About this task:
Take the lines from the one containing "You are a GUI" through the final line below and restate them exactly. Omit the pictures.
Dataset records: Begin
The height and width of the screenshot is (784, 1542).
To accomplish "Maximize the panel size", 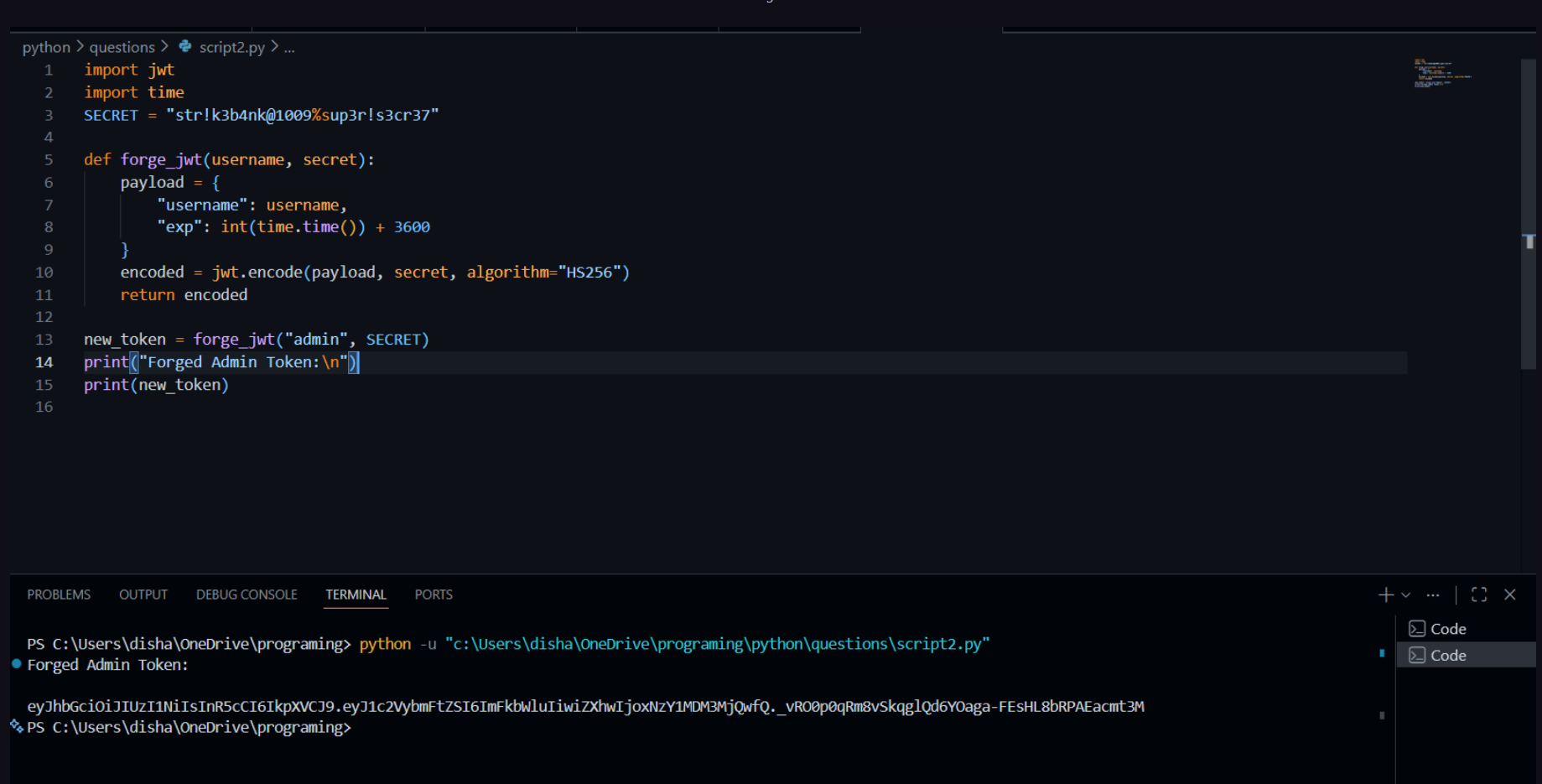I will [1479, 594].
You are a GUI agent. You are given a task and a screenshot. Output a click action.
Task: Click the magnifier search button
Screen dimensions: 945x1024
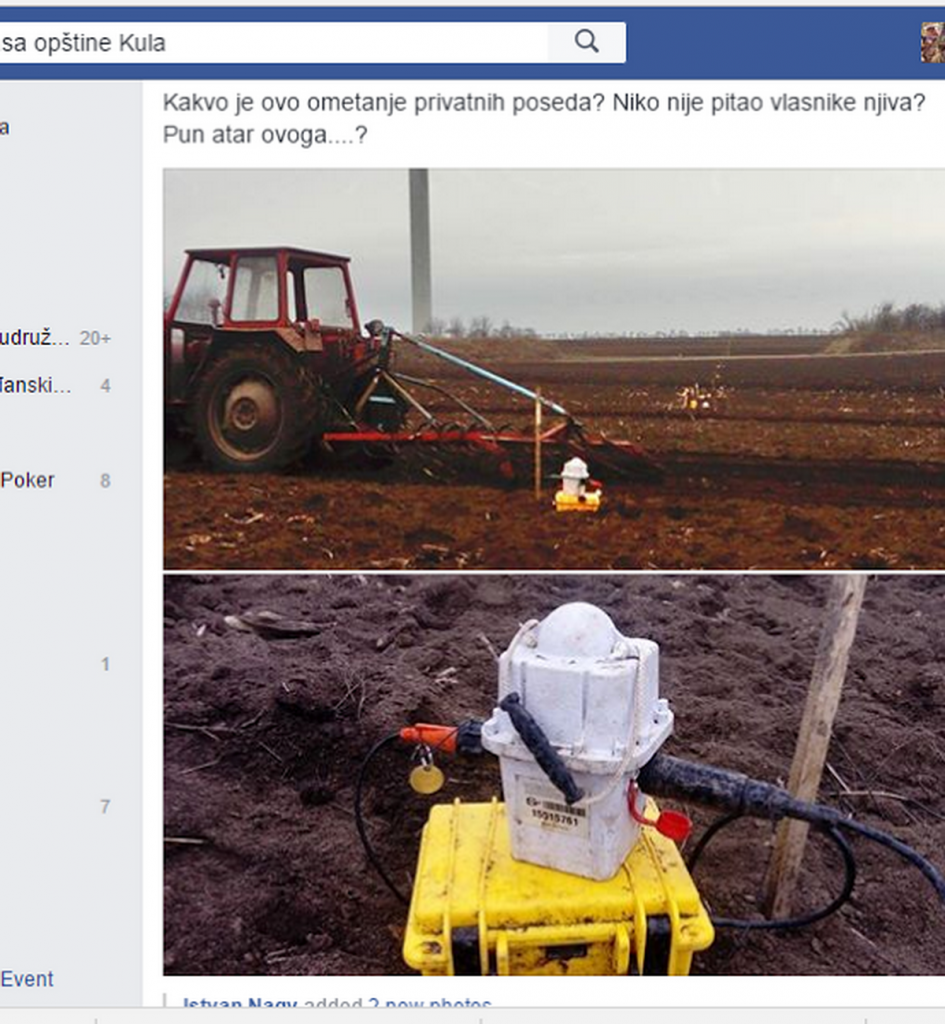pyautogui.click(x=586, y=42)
Dataset records: End
Task result:
You are a GUI agent. You are given a task and a screenshot. Output a click action.
Task: Click the magnifier search button
Screen dimensions: 945x1024
pyautogui.click(x=586, y=42)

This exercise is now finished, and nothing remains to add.